In the current case, we diagnosed a Charcot arthropathy knee as a diagnosis of exclusion. We ruled out other diagnoses based on a lack of evidence of septic or microcrystalline arthritis, or any additional neurologic deficits or symptoms suggesting a CNS lesion. The patient's presentation of minimal pain and new complaints of instability is consistent with a previously reported case of Charcot arthropathy of the knee with fractures of the tibial plateau in a diabetic patient.8 Furthermore, the diffuse synovitis seen is also consistent with the appearance of Charcot arthropathy of the knee reported previously.9 High complication rates with ORIF and arthrodesis in patients with Charcot arthropathy have also been described.8
Charcot arthropathy affecting the knee is a rare condition, even in those with predisposing factors to Charcot arthropathy joints. Cases of idiopathic Charcot arthropathy joints are seldom seen; however, early diagnosis can be crucial to successful management.
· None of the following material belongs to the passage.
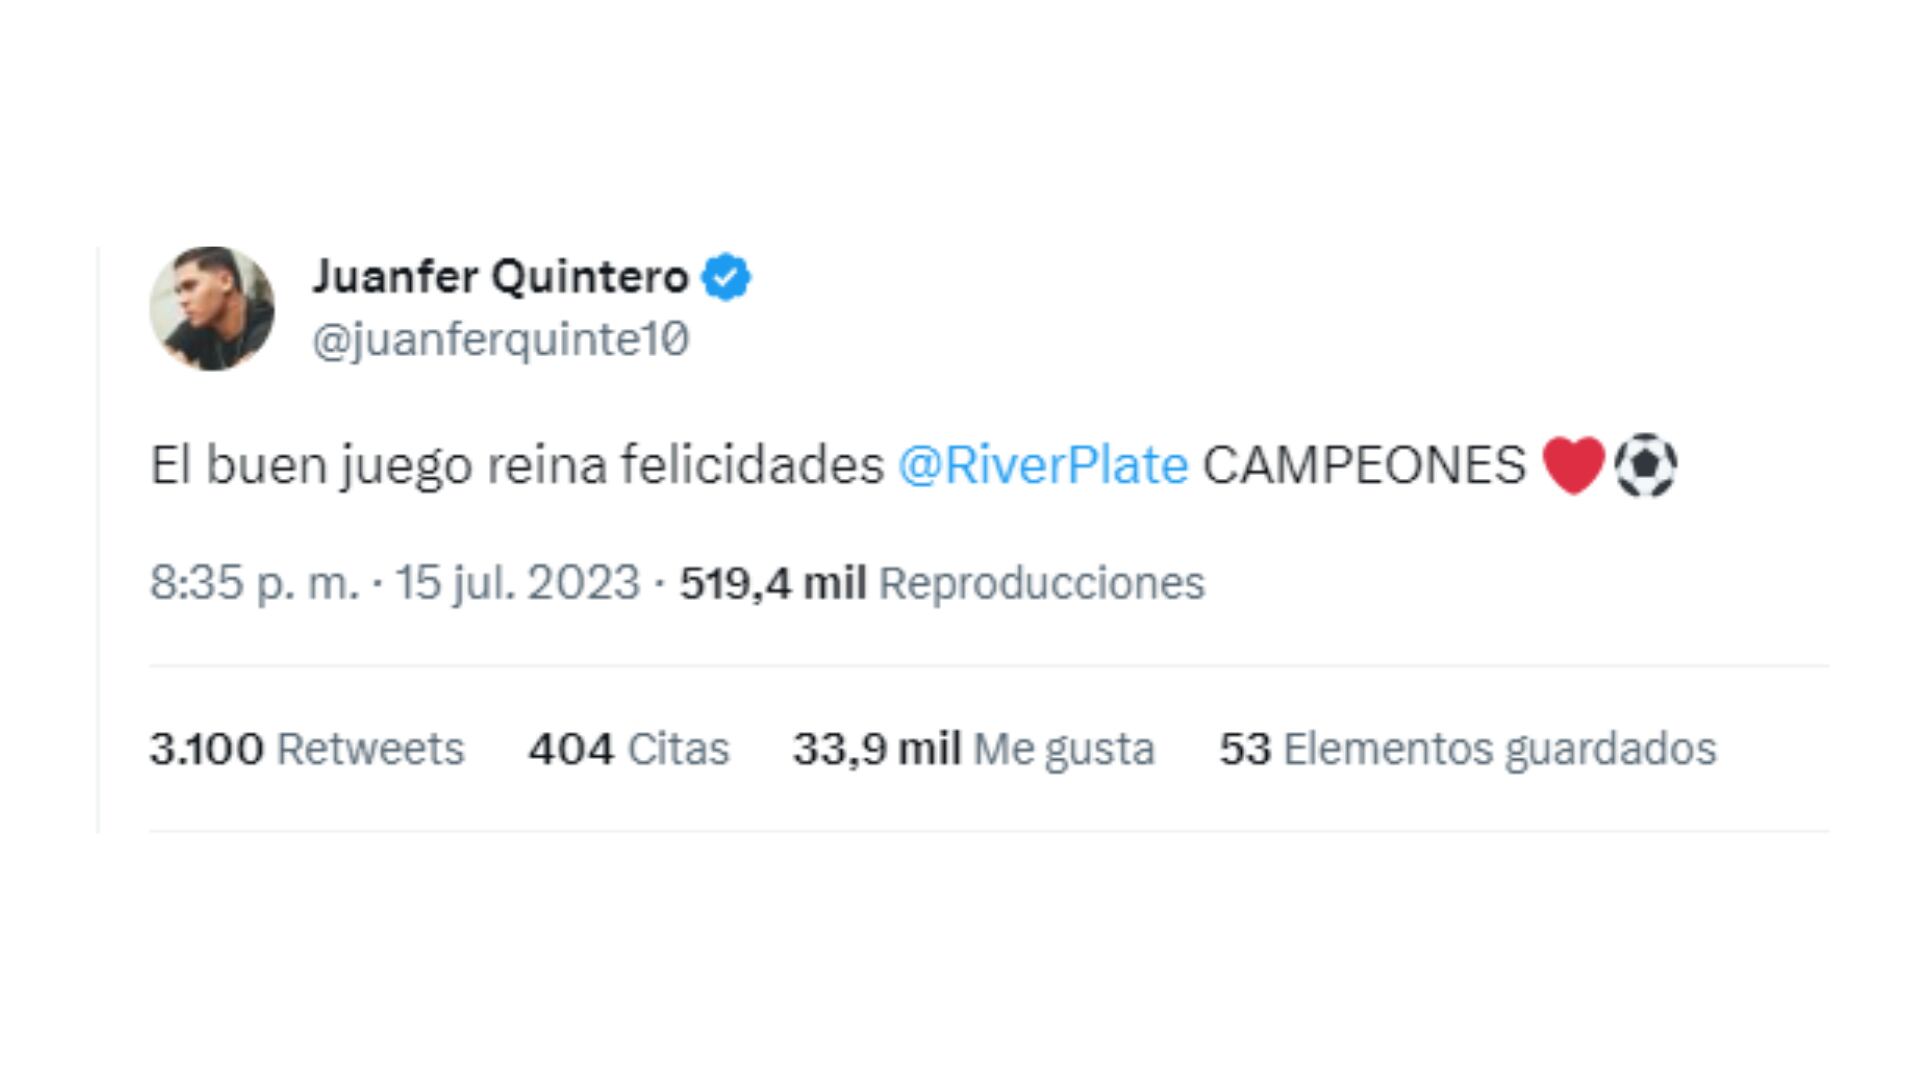1920x1080 pixels.
Task: View the 3.100 Retweets list
Action: (x=207, y=747)

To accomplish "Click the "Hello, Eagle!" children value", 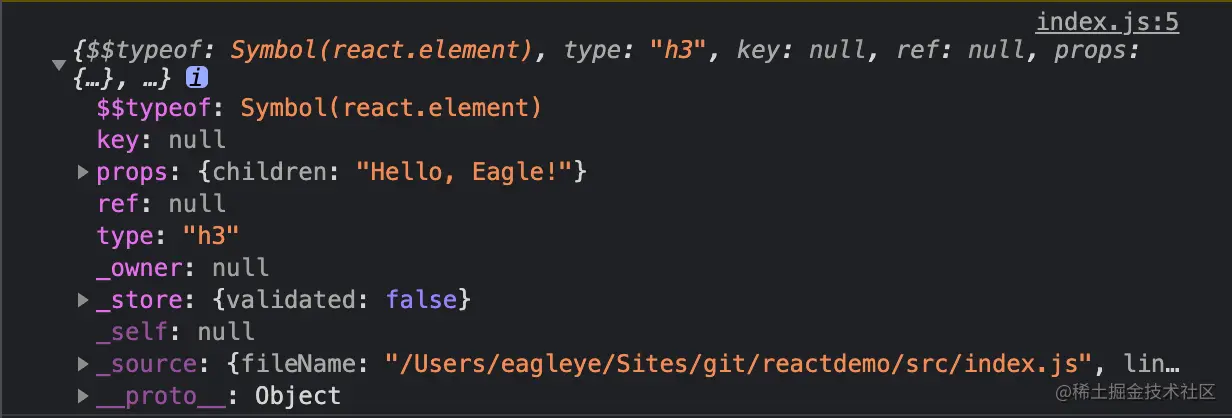I will point(463,172).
The current case indicates that even with notable confounding factors, and with careful consideration of the patient's presentation and medical history, Charcot arthropathy may have several key identifiers allowing for detection early in the disease course. In healthy, highly active adults, idiopathic Charcot arthropathy can markedly increase the risk for debilitating injuries. In patients presenting with an unusually high tolerance to pain and notable joint involvement, neurogenic arthropathy should be considered despite a lack of established risk factors. Furthermore, this case indicates that in instances of idiopathic Charcot arthropathy of the knee with a bicondylar tibial plateau fracture, ORIF may have an increased chance of failure; as with the current convention for Charcot arthropathy knees of other etiologies, TKA is becoming a preferred treatment.10
Footnotes
None of the following authors or any immediate family member has received anything of value from or has stock or stock options held in a commercial company or institution related directly or indirectly to the subject of this article: Dr. L. F. Hanson, Mr. C. G. Hanson, and Mr. Barner.